— YOUR INSTRUCTIONS —
Print the records exactly and in full, please; the pictures stay out.

Saved data entries
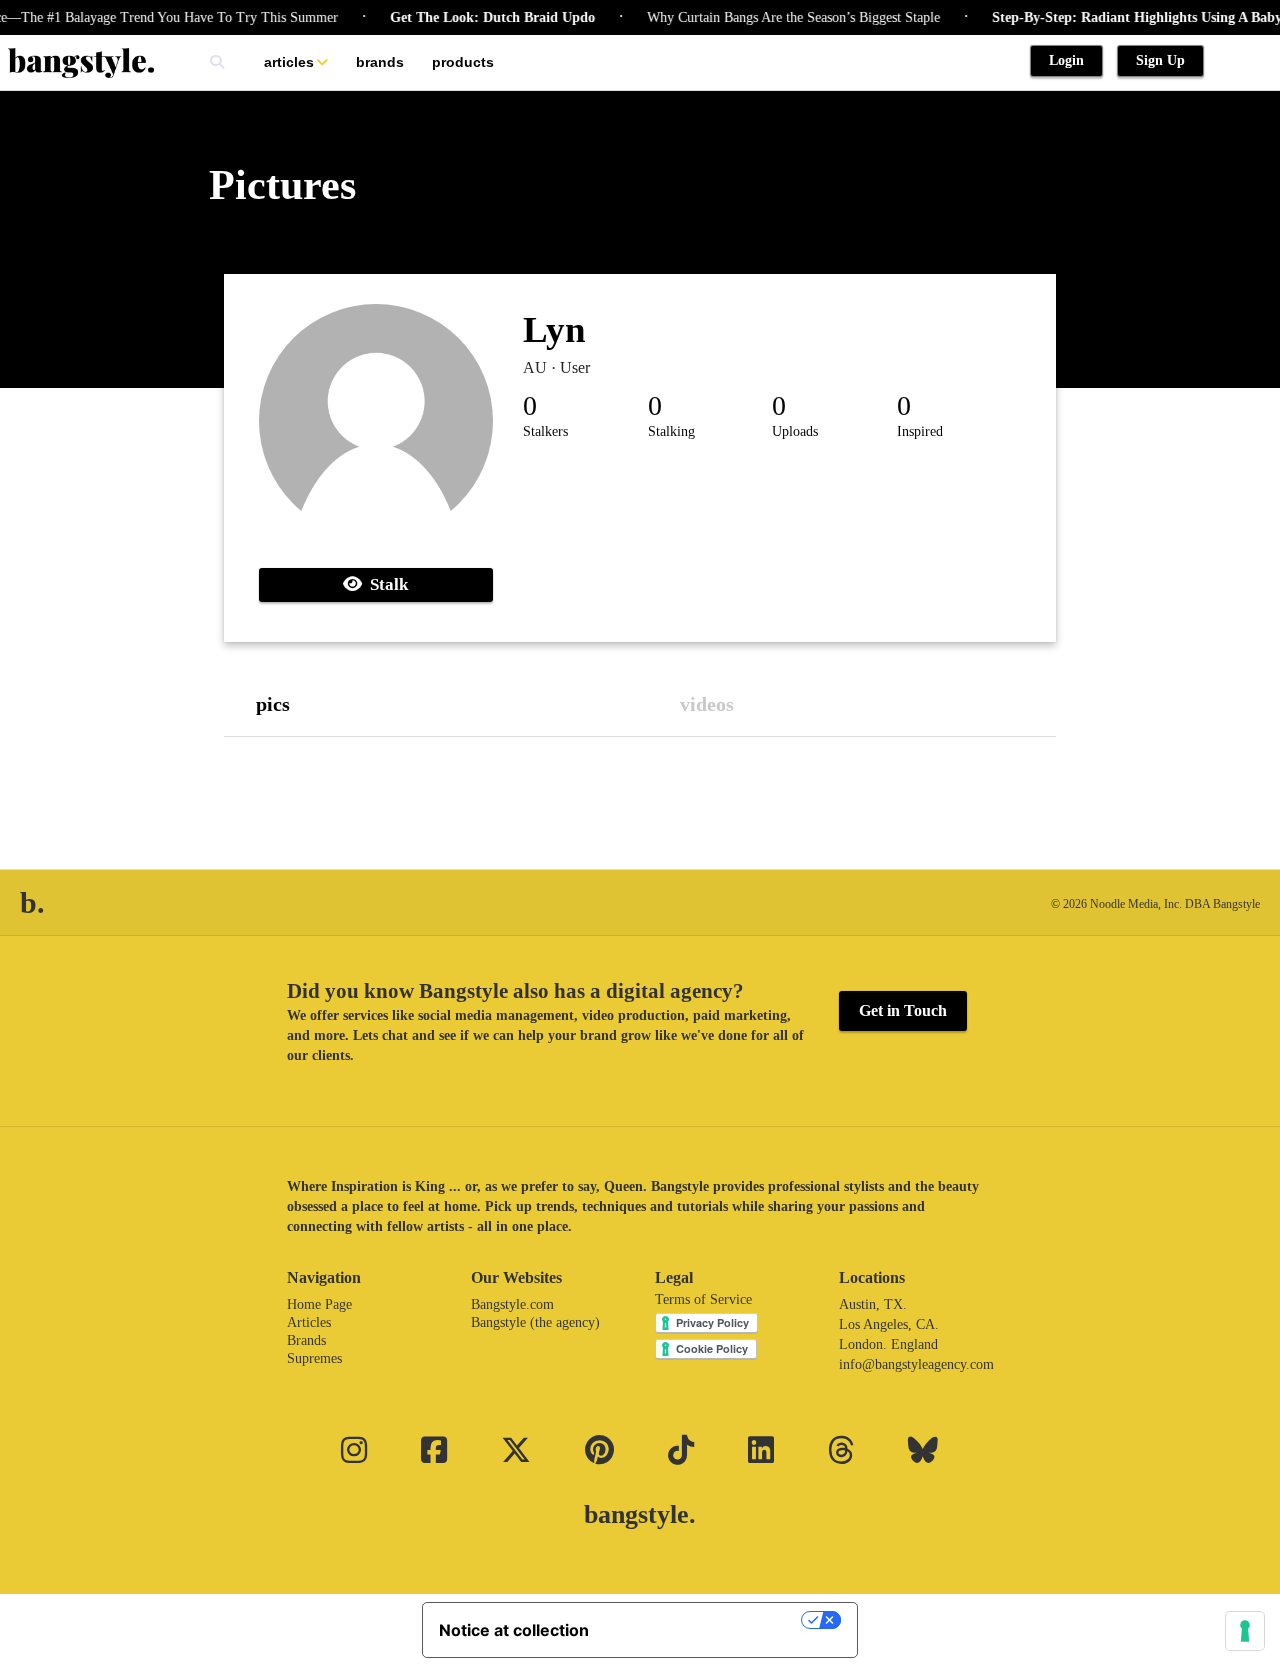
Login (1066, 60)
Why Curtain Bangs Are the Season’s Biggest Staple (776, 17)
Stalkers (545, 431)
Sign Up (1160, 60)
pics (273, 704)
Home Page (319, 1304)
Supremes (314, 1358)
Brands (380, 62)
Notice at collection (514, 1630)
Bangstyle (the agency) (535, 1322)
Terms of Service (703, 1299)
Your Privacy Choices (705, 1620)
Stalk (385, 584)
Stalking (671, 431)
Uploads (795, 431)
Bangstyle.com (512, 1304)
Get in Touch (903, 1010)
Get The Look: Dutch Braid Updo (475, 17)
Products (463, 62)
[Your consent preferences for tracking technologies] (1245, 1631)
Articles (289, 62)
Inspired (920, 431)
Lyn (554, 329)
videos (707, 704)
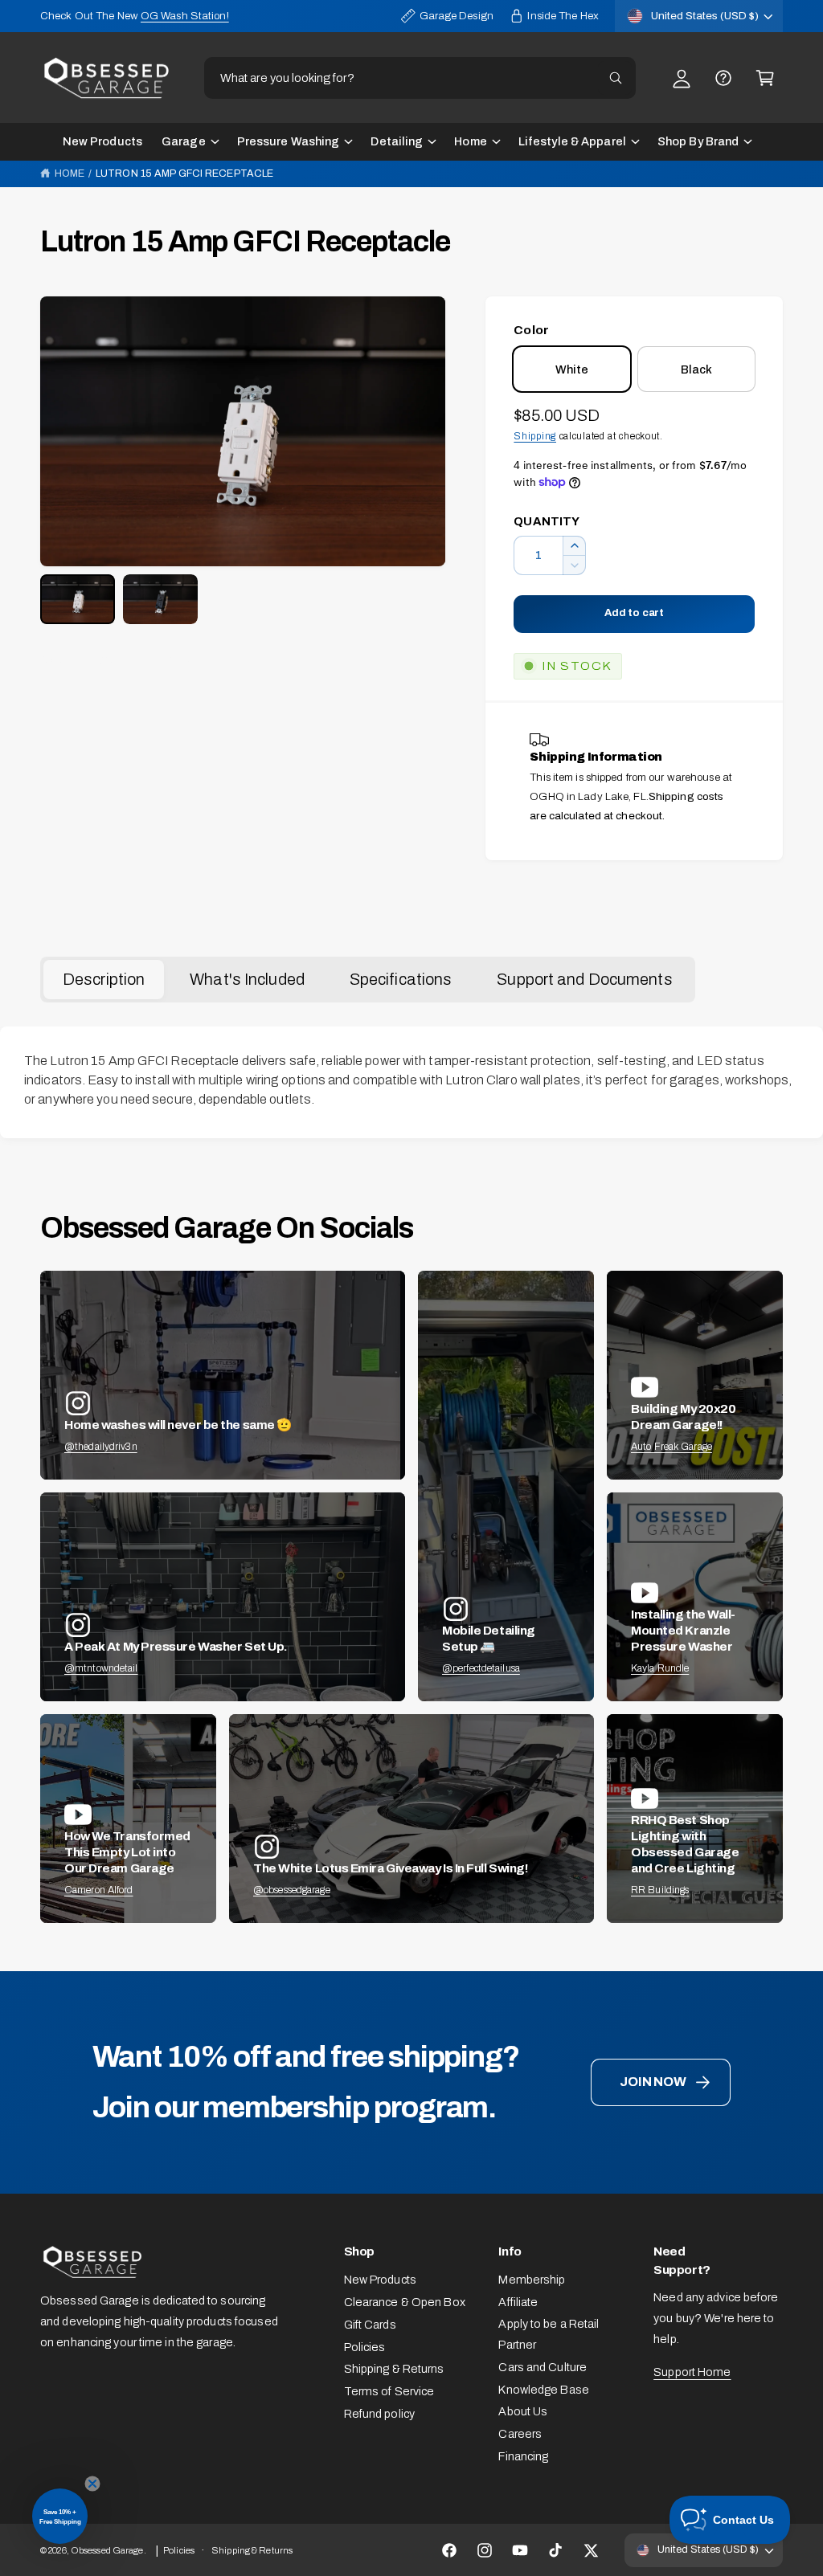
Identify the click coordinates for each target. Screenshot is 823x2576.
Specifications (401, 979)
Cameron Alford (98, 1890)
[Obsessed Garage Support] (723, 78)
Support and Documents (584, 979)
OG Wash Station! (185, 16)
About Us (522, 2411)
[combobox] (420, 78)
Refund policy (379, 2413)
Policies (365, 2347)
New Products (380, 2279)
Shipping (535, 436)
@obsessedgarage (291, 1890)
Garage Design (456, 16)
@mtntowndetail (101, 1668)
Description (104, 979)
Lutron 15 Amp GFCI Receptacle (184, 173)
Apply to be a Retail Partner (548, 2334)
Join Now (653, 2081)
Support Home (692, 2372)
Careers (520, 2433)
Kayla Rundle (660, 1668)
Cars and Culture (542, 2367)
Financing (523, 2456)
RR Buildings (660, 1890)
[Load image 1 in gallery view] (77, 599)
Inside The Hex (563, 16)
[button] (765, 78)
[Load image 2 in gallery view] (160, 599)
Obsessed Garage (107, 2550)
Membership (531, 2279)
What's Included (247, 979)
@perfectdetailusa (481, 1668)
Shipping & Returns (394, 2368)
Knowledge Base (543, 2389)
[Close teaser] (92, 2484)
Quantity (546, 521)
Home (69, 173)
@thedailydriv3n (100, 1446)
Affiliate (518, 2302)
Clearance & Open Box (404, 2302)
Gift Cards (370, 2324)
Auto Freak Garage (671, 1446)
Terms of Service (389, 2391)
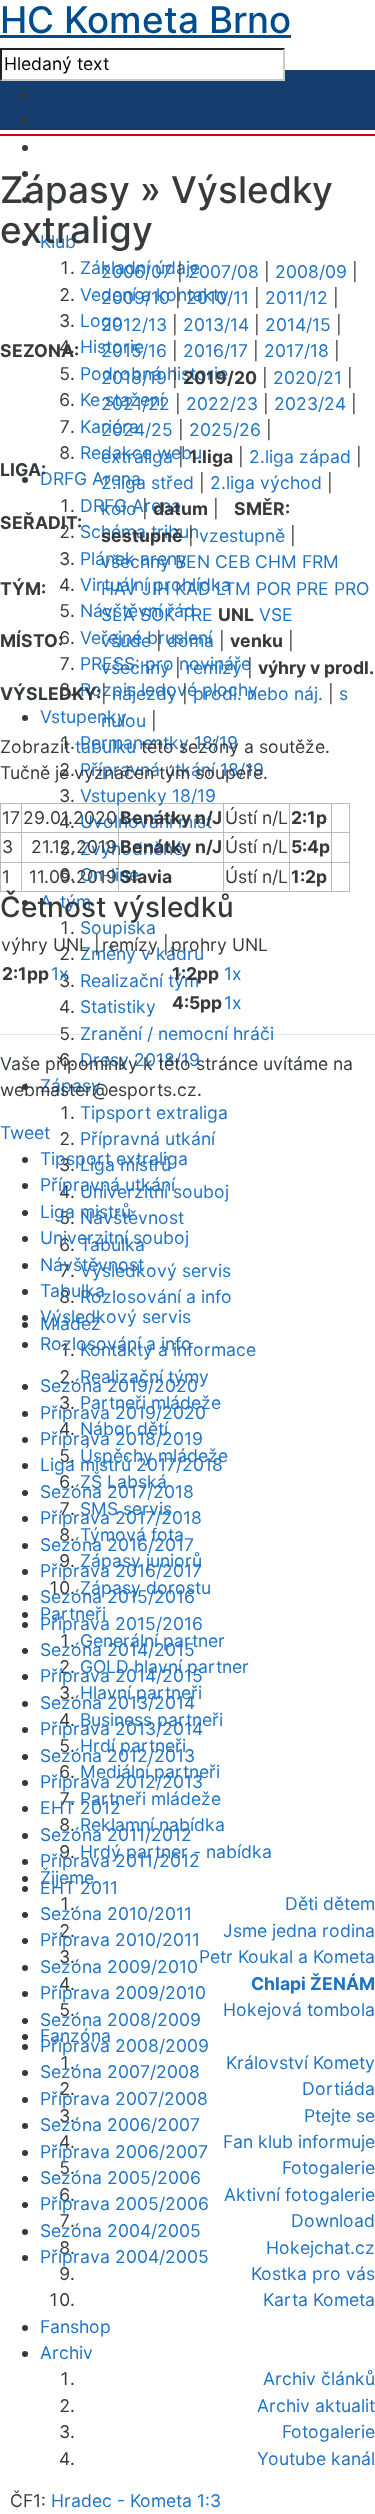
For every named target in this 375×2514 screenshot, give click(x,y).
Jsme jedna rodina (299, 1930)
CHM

— ANSWER SECTION —
Login (1066, 60)
Why Curtain Bangs Are the Season’s Biggest Staple (776, 17)
Stalkers (545, 431)
Sign Up (1160, 60)
pics (273, 704)
Home Page (319, 1304)
Supremes (314, 1358)
Brands (380, 62)
Notice at collection (514, 1630)
Bangstyle (the agency) (535, 1322)
Terms of Service (703, 1299)
Your Privacy Choices (705, 1620)
Stalk (385, 584)
Stalking (671, 431)
Uploads (795, 431)
Bangstyle.com (512, 1304)
Get in Touch (903, 1010)
Get The Look: Dutch Braid Updo (475, 17)
Products (463, 62)
[Your consent preferences for tracking technologies] (1245, 1631)
Articles (289, 62)
Inspired (920, 431)
Lyn (554, 329)
videos (707, 704)
Identify the click coordinates for each target. Screenshot is 823x2576.
Specifications (401, 979)
Cameron Alford (98, 1890)
[Obsessed Garage Support] (723, 78)
Support and Documents (584, 979)
OG Wash Station! (185, 16)
About Us (522, 2411)
[combobox] (420, 78)
Refund policy (379, 2413)
Policies (365, 2347)
New Products (380, 2279)
Shipping (535, 436)
@obsessedgarage (291, 1890)
Garage Design (456, 16)
@mtntowndetail (101, 1668)
Description (104, 979)
Lutron 15 Amp GFCI Receptacle (184, 173)
Apply to be a Retail Partner (548, 2334)
Join Now (653, 2081)
Support Home (692, 2372)
Careers (520, 2433)
Kayla Rundle (660, 1668)
Cars and Culture (542, 2367)
Financing (523, 2456)
RR Buildings (660, 1890)
[Load image 1 in gallery view] (77, 599)
Inside The Hex (563, 16)
[button] (765, 78)
[Load image 2 in gallery view] (160, 599)
Obsessed Garage (107, 2550)
Membership (531, 2279)
What's Included (247, 979)
@perfectdetailusa (481, 1668)
Shipping & Returns (394, 2368)
Knowledge Base (543, 2389)
[Close teaser] (92, 2484)
Quantity (546, 521)
Home (69, 173)
@thedailydriv3n (100, 1446)
Affiliate (518, 2302)
Clearance & Open Box (404, 2302)
Gift Cards (370, 2324)
Auto Freak Garage (671, 1446)
Terms of Service (389, 2391)
For every named target in this 375×2514 screenshot, give click(x,y).
Jsme jedna rodina (299, 1930)
CHM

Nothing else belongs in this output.